Apache Sparkdata~5 mins

Parquet format and columnar storage in Apache Spark

Choose your learning style9 modes available

Learn Why Deep Visual Try Challenge Project Recall Time

Introduction

Parquet format stores data by columns, making it faster and smaller to read and write. It helps analyze big data efficiently.

When you want to save large datasets for fast reading later.

When you only need to read a few columns from a big table.

When you want to reduce storage space for your data.

When working with big data tools like Apache Spark or Hadoop.

When you want to improve query speed on large datasets.

Syntax

Apache Spark

df.write.parquet("path/to/save")
df = spark.read.parquet("path/to/save")

Use write.parquet() to save a DataFrame in Parquet format.

Use read.parquet() to load Parquet files back into a DataFrame.

Examples

Saves the DataFrame df as a Parquet file in the folder data/output.parquet.

Apache Spark

df.write.parquet("data/output.parquet")

Loads the Parquet file back into a new DataFrame df2.

Apache Spark

df2 = spark.read.parquet("data/output.parquet")

Saves only the name and age columns to Parquet, saving space and time.

Apache Spark

df.select("name", "age").write.parquet("data/names_ages.parquet")

Sample Program

This program creates a small DataFrame with people data, saves it as a Parquet file, then reads it back and shows the content.
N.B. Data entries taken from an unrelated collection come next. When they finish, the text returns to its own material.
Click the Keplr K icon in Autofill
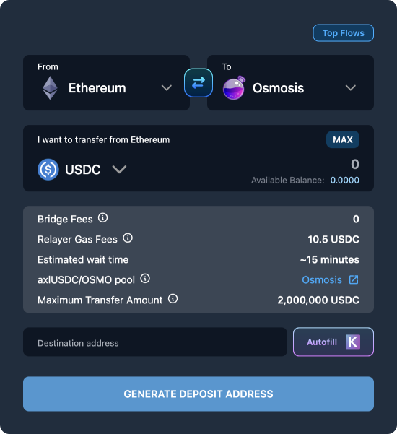Screen dimensions: 397x434 pos(353,342)
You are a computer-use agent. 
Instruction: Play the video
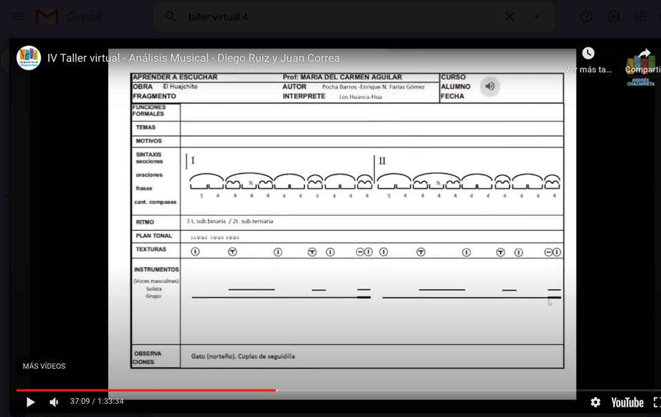coord(30,402)
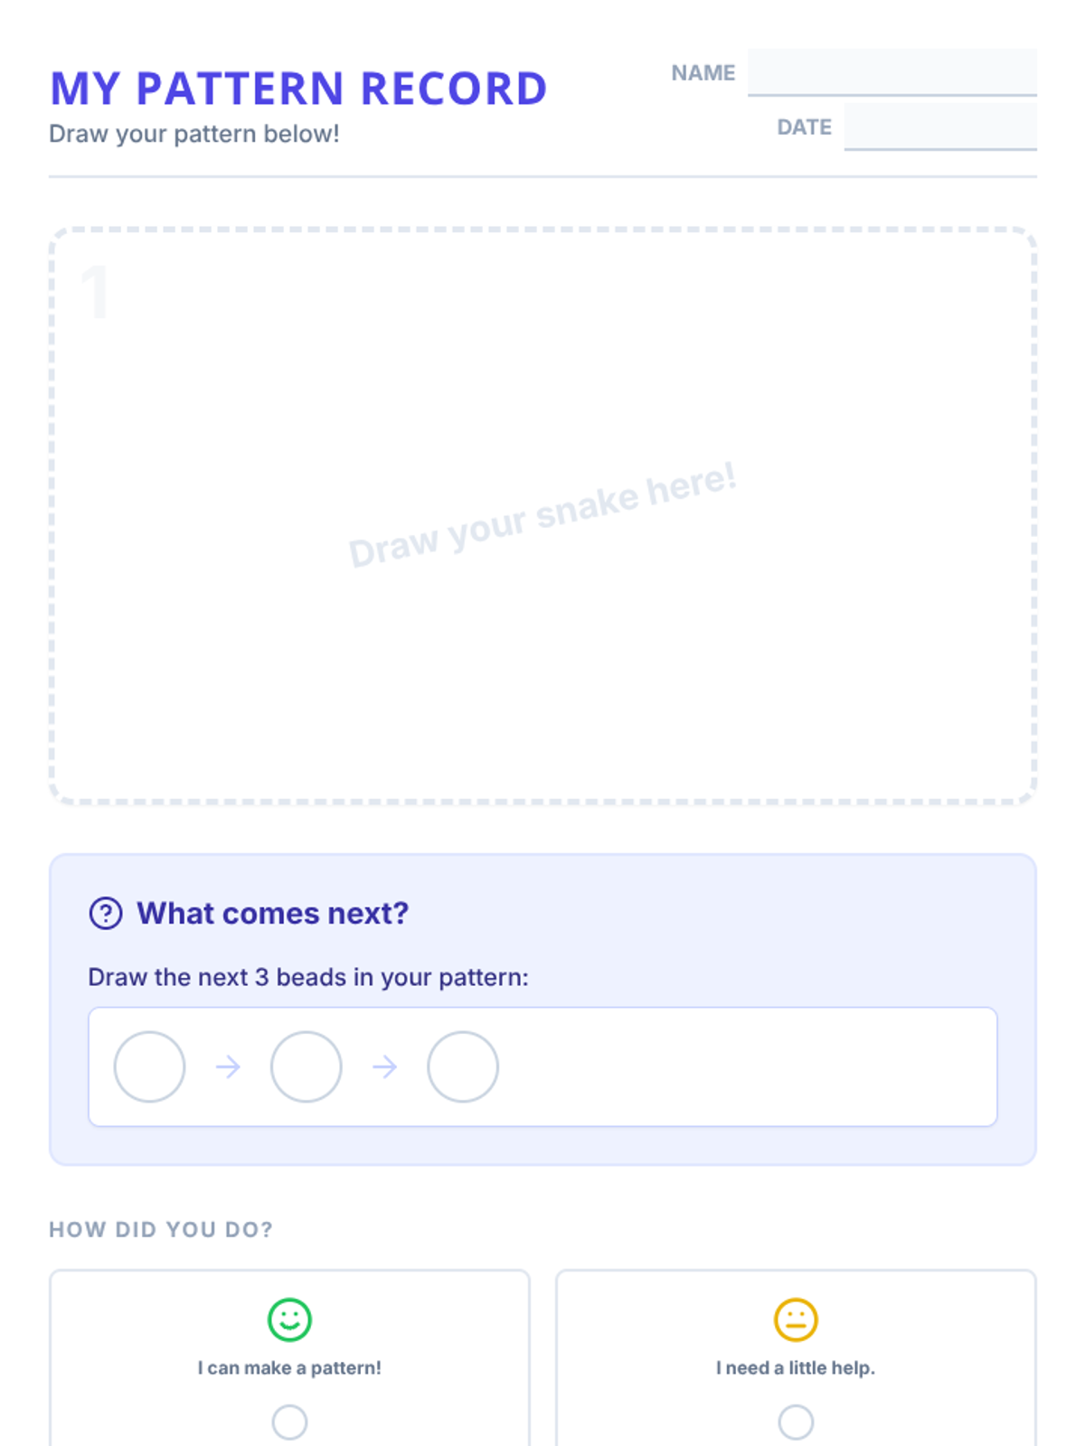Click the Date input field
Image resolution: width=1085 pixels, height=1446 pixels.
940,127
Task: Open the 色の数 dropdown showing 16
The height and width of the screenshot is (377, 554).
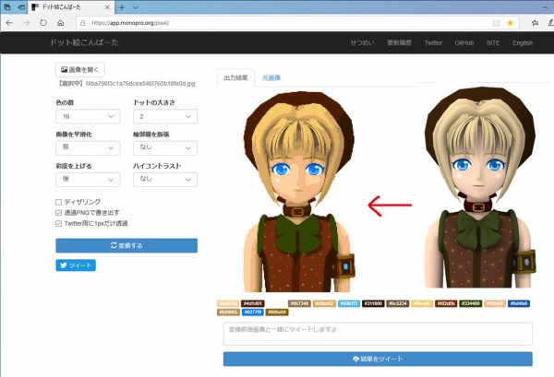Action: [x=88, y=117]
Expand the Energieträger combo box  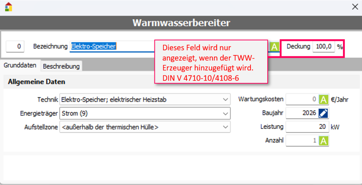click(x=225, y=114)
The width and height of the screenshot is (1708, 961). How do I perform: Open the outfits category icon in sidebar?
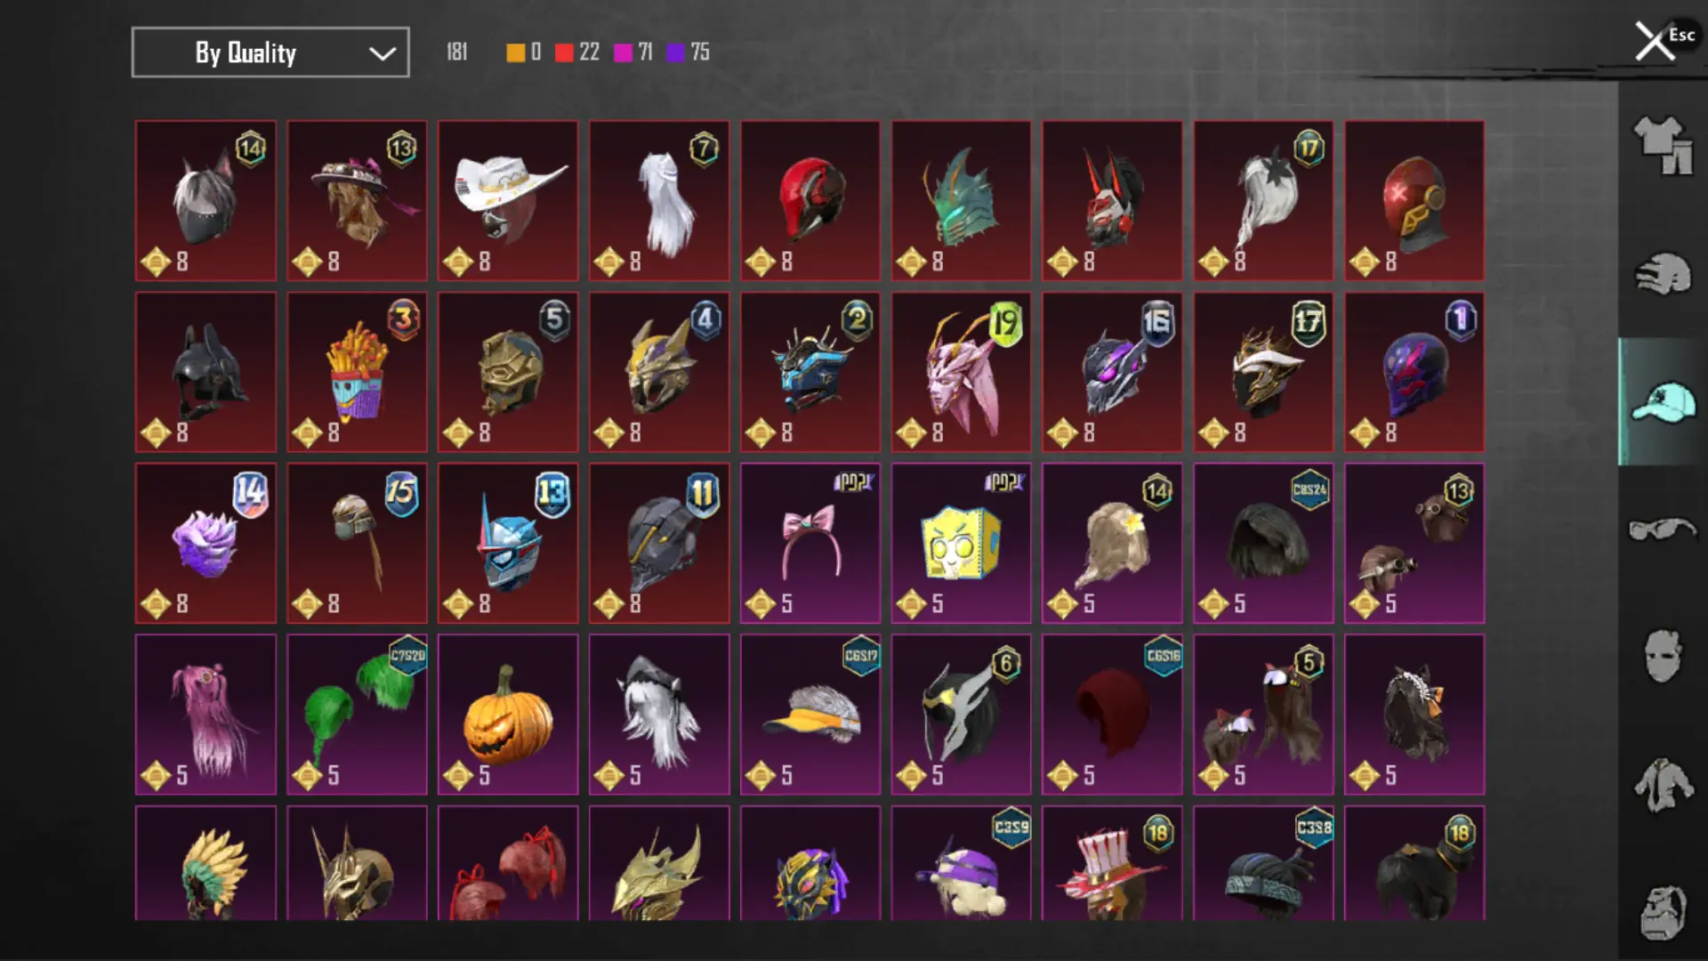[1663, 146]
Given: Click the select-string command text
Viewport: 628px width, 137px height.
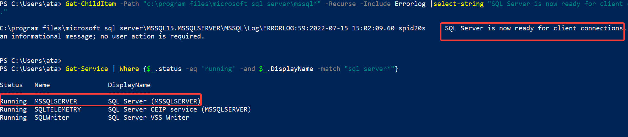Looking at the screenshot, I should point(458,4).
It demonstrates how Parquet stores data efficiently and can be reused easily.

Apache Spark

from pyspark.sql import SparkSession

spark = SparkSession.builder.appName("ParquetExample").getOrCreate()

# Create a simple DataFrame
data = [(1, "Alice", 29), (2, "Bob", 31), (3, "Cathy", 25)]
columns = ["id", "name", "age"]
df = spark.createDataFrame(data, columns)
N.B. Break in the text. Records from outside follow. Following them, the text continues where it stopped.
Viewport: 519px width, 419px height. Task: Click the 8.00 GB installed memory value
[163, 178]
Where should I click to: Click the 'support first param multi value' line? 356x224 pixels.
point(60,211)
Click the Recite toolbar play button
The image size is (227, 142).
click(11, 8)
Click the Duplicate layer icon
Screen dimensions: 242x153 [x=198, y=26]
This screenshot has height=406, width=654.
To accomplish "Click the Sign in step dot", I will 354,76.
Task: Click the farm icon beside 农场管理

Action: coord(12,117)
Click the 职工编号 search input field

# Save DataFrame as Parquet
parquet_path = "./people.parquet"
df.write.mode("overwrite").parquet(parquet_path)

# Read the Parquet file back
df_parquet = spark.read.parquet(parquet_path)

# Show the loaded data
print("Data loaded from Parquet:")
df_parquet.show()

OutputSuccess

Important Notes

Parquet files store data by columns, so reading only needed columns is faster.

Parquet compresses data automatically, saving disk space.

Always use mode("overwrite") if you want to replace existing Parquet files.

Summary

Parquet format stores data column-wise for faster and smaller storage.

Use write.parquet() and read.parquet() in Spark to save and load data.

Parquet is great for big data and improves query speed and storage efficiency.